Ricimer nodded. "We can get to one of the wall guns now," he said. "It's a one-kilogram. There's only a few shells for it."

Molts pushed laden tramcars into the Mirror one after the other. They moved at a measured, almost mechanical pace, a skill learned to prevent them from running up on each other's heels in the hellish void beyond the transition layer.

Ricimer stepped past Gregg to peer at the labor party trudging up from Umber City. "They'll be here in a few minutes," he said.

Gregg smiled tightly. He indicated the female prisoner with the toe of his boot. "Gag that one," he said to Dole. "Or she'll try to warn the next batch. And I don't want to kill her."

Piet Ricimer squeezed his friend's shoulder again.

45

Umber

The Umber tramway had thirty-four cars. There'd been thirty-five when the Venerians arrived, but Gregg had bent the trucks of the one that carried him when he kicked his way free. He didn't remember anything so violent occurring, but his right leg ached as though a piano'd fallen on it.

The Molts were starting a second round trip to mirrorside. Because there was only a single trackway, none of the cars could return until all had gone across. The blockhouse was nearly emptied; five bound and gagged Federation guards lay out of sight within it.

Lightbody had draped a tarpaulin over the corpse. Gregg hadn't killed anybody since that one. The sudden dissolution of the man's chest had merged with the soul-freezing trip through the Mirror in a shadowland that Gregg would revisit only when he dreamed.

The front of the blockhouse was pierced by four loopholes, though there were only two wall guns. Ricimer watched Umber City from one of the clear openings while he responded to radio traffic with a throat mike and plug earphone.

Gregg remained at the right rear corner of the structure. Ricimer looked back over his shoulder at his friend with a wan smile and tapped the earphone. "The watch officer on the Triple Tiara's getting pretty insistent about where his cargo is," he said. "He doesn't get to join the party until it's delivered."

Gregg tried to grin. The result was more of a tic, and his eyes returned to the street beyond immediately. "That's Carstensen's flagship?" he said.
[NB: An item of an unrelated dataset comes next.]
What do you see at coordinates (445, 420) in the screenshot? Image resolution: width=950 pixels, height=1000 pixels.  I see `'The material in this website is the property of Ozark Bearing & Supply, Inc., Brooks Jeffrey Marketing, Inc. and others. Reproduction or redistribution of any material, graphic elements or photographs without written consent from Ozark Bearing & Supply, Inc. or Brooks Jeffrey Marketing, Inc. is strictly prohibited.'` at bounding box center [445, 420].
"Yeah. I told him I had the same problem, but once the porters left here, there wasn't a thing I could do about how fast they marched."

The fireworks had ended. Snatches of music drifted up when the breeze was right. The captured guards said there was always a banquet when the convoy arrived: a sit-down meal in the Commandatura for the brass, and an open-air orgy in the park for common sailors and the journeymen of the community's service industries.

Both sites had suffered during the previous raid. If anything, that would increase the sense of celebratory relief.

Gregg heard the ringing sound of a distant engine. A green, then a red and a green light wobbled into the sky beyond the rooftops.

"They're coming!" Gregg called. "One of the ships just launched an autogyro."

Four of the Venerian enlisted men were with Piet inside the blockhouse, crewing the 1-kaygees. Jeude squatted behind one of the shrinking stacks of boxes. Like Gregg, he wore a white jumper stripped from a prisoner. He kept out of sight because the guards with the two remaining labor gangs might nonetheless realize that he wasn't one of their number.

An autogyro wasn't a threat. One of the watch officers was sending a scout to track down the missing cargo. No problem.

Ricimer murmured to the gun crews, then handed the communications set to Dole. He strode back to Gregg and eyed the situation himself.

"Jeude," Gregg said. "Stand up-don't look like you're hiding. If he lands, we'll pick him up just like the guards. No shooting."

He looked at Piet. "Right?"

"Right. ." Ricimer said with an appraising frown. "That would be the best result we can hope for."

The appearance of things at the tramhead shouldn't arouse much concern. The raiders had been sending excess Molt laborers back to mirrorside to load the ships under Guillermo's direction. Ch'Kan acted as straw boss here. If shooting started, Guillermo could be better spared than any of the Venerians-though Gregg wouldn't have minded the presence of K'Jax and a few of his warriors.

Piet looked over the remaining cargo and pursed his lips. "We shouldn't get greedy and stay too long," he said.